Data supplied
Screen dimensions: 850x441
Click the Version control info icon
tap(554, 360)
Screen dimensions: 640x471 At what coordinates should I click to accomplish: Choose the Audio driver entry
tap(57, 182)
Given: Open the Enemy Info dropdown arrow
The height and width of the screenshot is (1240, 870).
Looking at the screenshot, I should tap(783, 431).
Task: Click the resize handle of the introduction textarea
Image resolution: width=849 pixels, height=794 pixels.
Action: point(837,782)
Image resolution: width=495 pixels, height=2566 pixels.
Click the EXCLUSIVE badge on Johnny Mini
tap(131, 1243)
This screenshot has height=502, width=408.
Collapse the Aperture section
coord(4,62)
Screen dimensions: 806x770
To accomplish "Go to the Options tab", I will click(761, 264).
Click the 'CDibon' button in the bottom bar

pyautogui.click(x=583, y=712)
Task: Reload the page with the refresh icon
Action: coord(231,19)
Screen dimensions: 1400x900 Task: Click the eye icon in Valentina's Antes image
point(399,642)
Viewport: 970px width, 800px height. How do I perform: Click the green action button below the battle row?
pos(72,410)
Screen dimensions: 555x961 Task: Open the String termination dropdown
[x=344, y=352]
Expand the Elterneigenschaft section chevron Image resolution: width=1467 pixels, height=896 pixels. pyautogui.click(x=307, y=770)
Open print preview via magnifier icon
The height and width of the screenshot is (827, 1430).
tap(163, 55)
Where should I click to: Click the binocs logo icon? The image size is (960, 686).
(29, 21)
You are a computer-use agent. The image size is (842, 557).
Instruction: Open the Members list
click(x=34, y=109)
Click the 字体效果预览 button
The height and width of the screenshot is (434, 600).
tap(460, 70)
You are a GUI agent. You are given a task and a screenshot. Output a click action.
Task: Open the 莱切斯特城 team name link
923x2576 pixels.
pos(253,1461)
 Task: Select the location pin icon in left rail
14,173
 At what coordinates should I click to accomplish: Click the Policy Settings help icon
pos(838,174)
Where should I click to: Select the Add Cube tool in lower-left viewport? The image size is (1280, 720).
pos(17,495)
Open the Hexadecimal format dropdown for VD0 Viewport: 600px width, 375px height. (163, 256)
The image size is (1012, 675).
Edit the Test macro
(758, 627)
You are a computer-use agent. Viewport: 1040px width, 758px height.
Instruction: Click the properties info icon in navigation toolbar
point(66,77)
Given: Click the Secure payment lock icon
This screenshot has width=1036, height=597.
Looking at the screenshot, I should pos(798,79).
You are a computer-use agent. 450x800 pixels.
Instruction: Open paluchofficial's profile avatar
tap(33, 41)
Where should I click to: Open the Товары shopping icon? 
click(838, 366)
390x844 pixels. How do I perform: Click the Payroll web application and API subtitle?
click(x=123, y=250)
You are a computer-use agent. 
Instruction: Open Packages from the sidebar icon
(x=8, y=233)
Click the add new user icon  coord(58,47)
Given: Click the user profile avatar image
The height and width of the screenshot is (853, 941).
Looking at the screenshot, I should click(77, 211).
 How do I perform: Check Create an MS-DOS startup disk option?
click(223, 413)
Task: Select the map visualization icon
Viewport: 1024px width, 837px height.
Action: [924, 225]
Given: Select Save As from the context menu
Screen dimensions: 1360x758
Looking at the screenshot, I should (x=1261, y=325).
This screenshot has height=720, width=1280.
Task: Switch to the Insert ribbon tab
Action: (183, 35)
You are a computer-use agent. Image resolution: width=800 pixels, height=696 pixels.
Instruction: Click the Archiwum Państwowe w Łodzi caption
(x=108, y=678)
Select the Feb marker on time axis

Task instructions
Print exactly the lines from the beginning of the entries through the line with "Screen dimensions: 806x770". Output nothing more.

Problem solution
Screen dimensions: 850x441
Click the Version control info icon
tap(554, 360)
Screen dimensions: 640x471 At what coordinates should I click to accomplish: Choose the Audio driver entry
tap(57, 182)
Given: Open the Enemy Info dropdown arrow
The height and width of the screenshot is (1240, 870).
Looking at the screenshot, I should tap(783, 431).
Task: Click the resize handle of the introduction textarea
Image resolution: width=849 pixels, height=794 pixels.
Action: point(837,782)
Image resolution: width=495 pixels, height=2566 pixels.
Click the EXCLUSIVE badge on Johnny Mini
tap(131, 1243)
This screenshot has height=502, width=408.
Collapse the Aperture section
coord(4,62)
Screen dimensions: 806x770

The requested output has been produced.